_PROBLEM STATEMENT:_
In the text shown, which law school did Zephyr Teachout graduate from summa cum laude?

Associate Law Professor, Fordham University

Russ Feingold

President, American Constitution Society

Trevor Potter

Founder and President, Campaign Legal Center

Nancy MacLean

Scholar and Author, "Democracy in Chains"

Ellen Dorsey

Executive Director, Wallace Global Fund

Chisun Lee

Deputy Director, Election Reform Program, Democracy

Nick Rathod

Founder & Former Executive Director of the State Innovation Exchange (SiX)

Crystal Hayling

Executive Director, The Libra Foundation

Stephen Heintz

President and CEO, Rockefeller Brothers Fund

Today, secret and unaccountable money influences American democracy. In fact, the authors of the U.S. Constitution saw corruption as a primary threat to the government they had created. Without attention to bribery, foreign interference, government power to enrich office holders, and elections built on wealth, democracy is in chains. However, there are remedies to restrain corruption, control lobbying, establish accountability and require transparency and how we fund elections.

panelist biographies

Zephyr Teachout, Associate Law Professor, Fordham University

Zephyr Teachout is an Associate Law Professor and has taught at Fordham Law School since 2009. She grew up in Vermont and received her BA from Yale in English and then graduated summa cum laude from Duke Law School, where she was the Editor-in-Chief of the Law Review. She also received an MA in Political Science from Duke. She clerked for Chief Judge Edward R. Becker of the Third Circuit Court of Appeals.

She was a death penalty defense lawyer at the Center for Death Penalty Litigation in North Carolina, and co-founded a non-profit dedicated to providing trial experience to new law school graduates. She is known for her pioneering work in internet organizing, and was the first national Director of the Sunlight Foundation.

She has written dozens of law review articles and essays and two books. Her book, “Corruption in America: From Benjamin Franklin’s Snuff Box to Citizens United” was published by Harvard University Press in 2014.
She ran unsuccessfully for the Democratic nomination of the Governor of New York in 2014, and for Congress’s 19th Congressional District in 2016.

_PROVIDED RECORDS:_
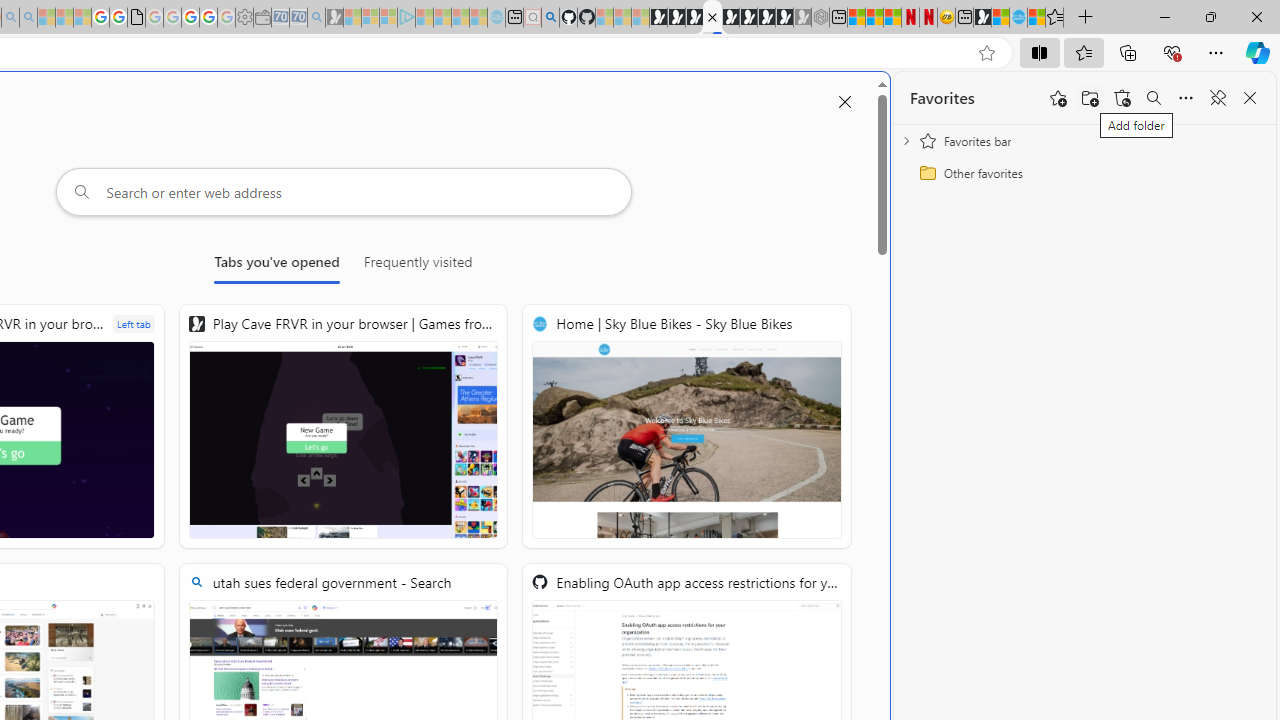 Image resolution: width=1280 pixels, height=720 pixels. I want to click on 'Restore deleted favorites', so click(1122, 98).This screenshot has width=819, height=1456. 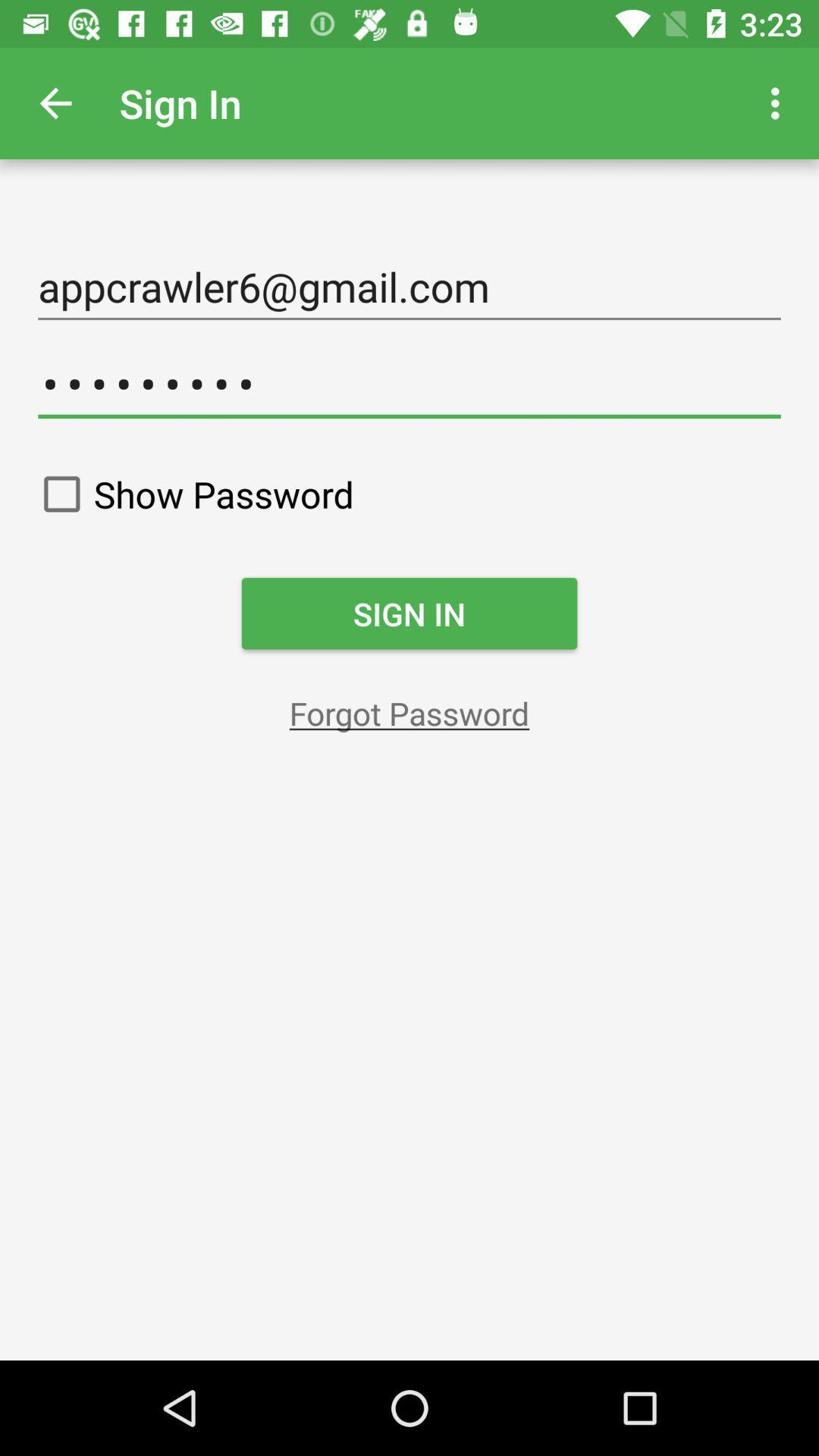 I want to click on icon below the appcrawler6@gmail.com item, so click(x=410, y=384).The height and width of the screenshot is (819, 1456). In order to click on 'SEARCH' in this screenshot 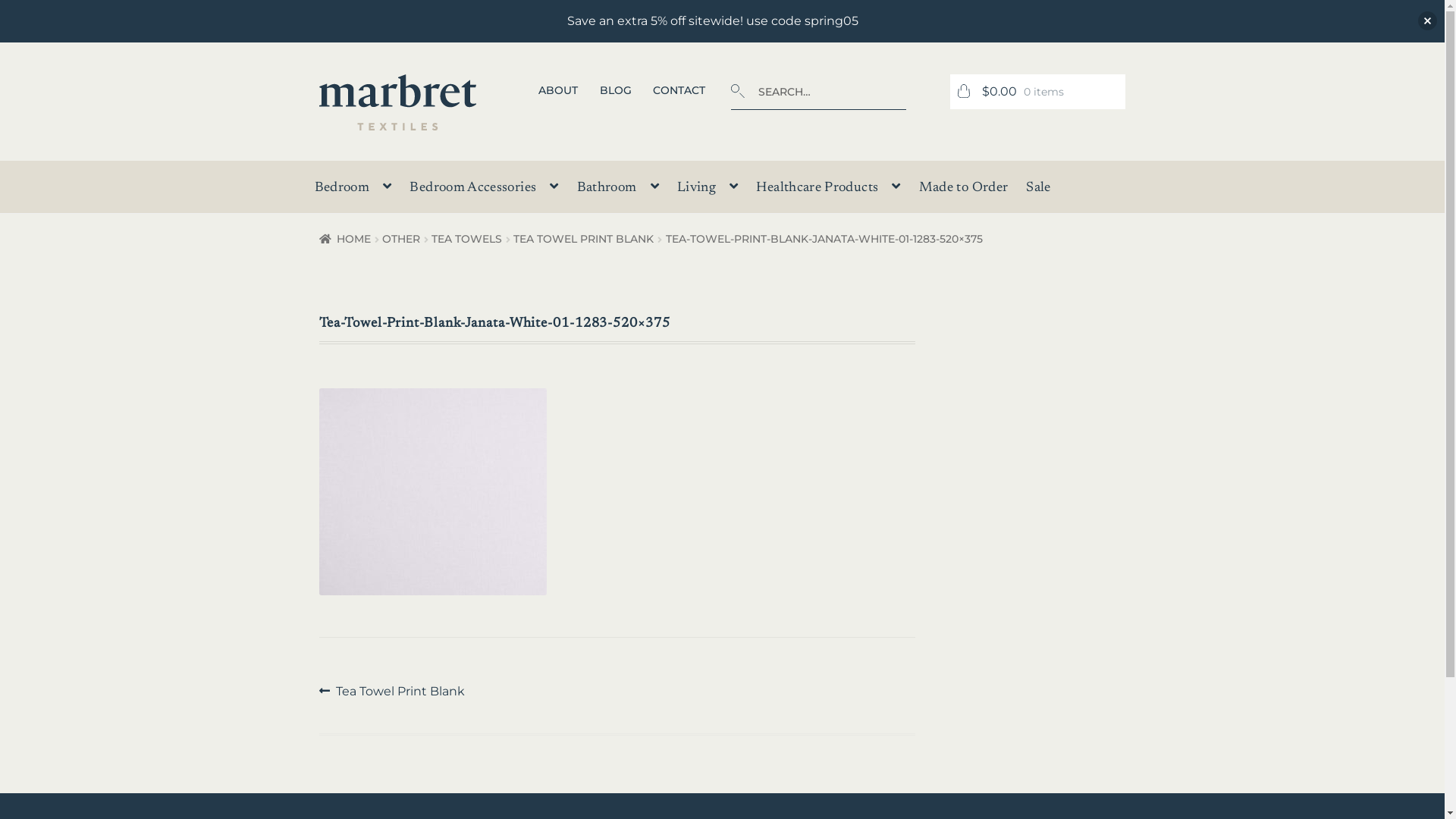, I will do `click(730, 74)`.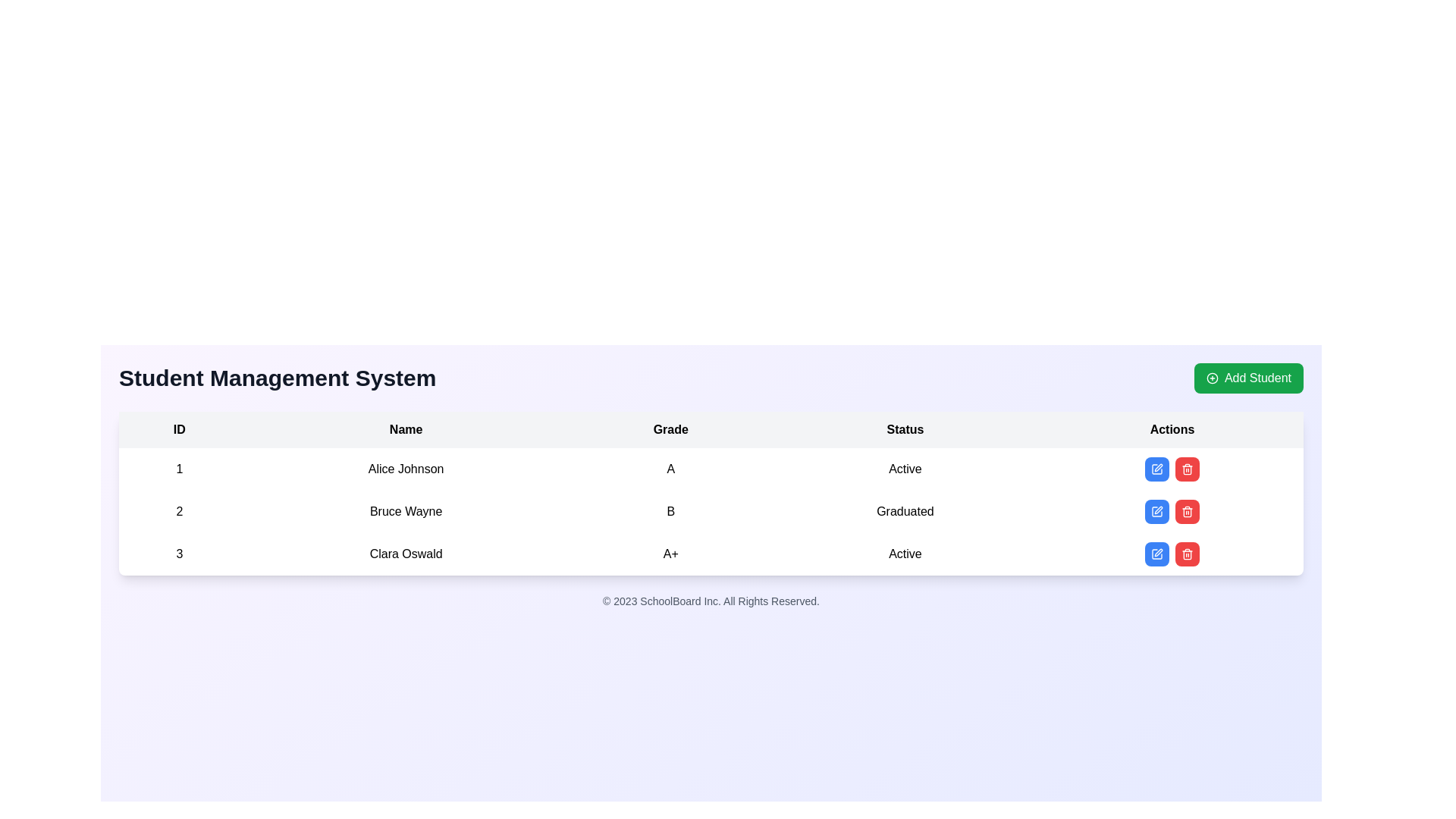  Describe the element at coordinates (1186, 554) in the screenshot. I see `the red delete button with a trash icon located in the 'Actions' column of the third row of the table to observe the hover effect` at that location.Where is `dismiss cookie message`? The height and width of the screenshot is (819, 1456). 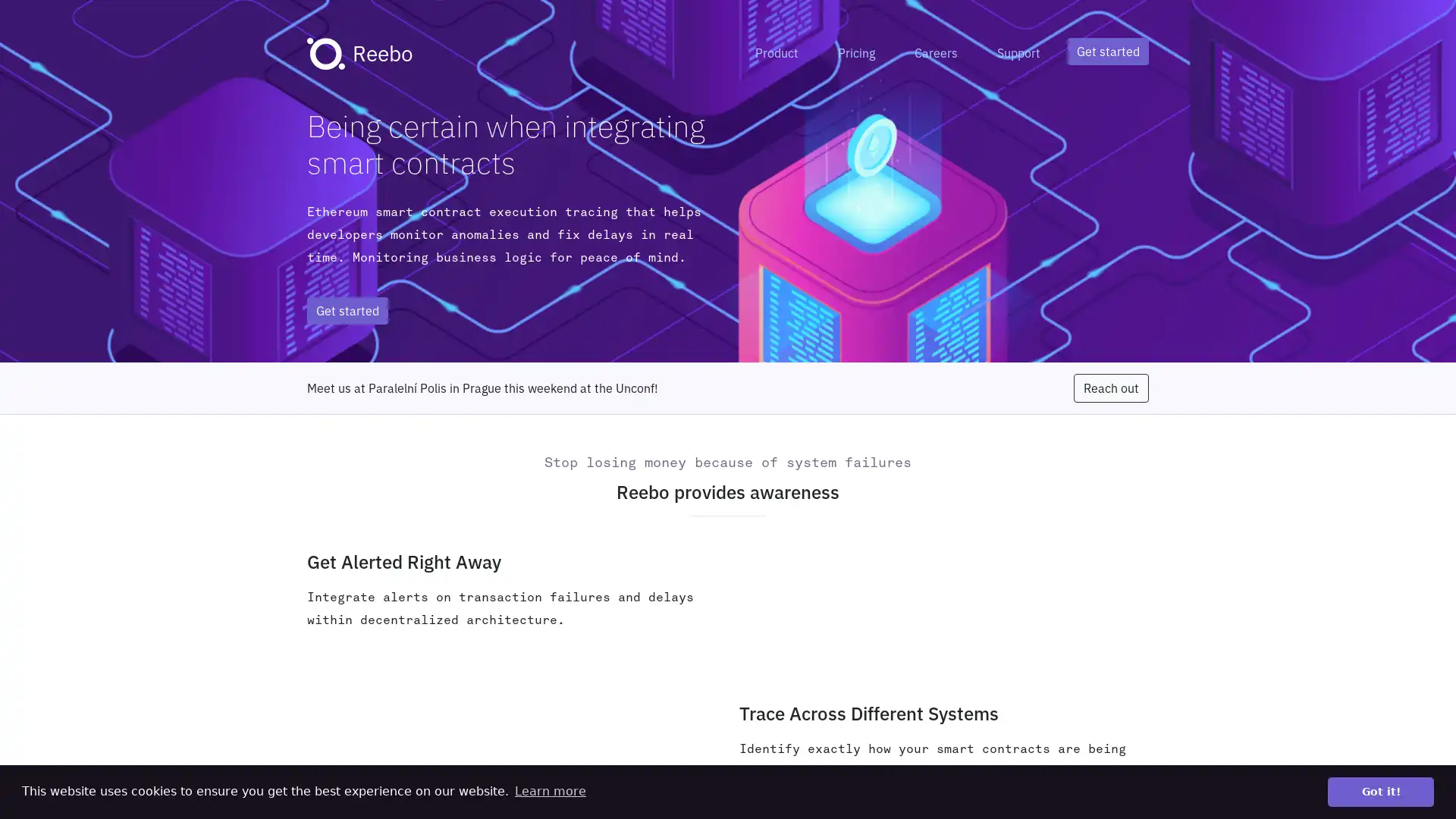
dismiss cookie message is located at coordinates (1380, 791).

_FINAL ANSWER:_
Duke Law School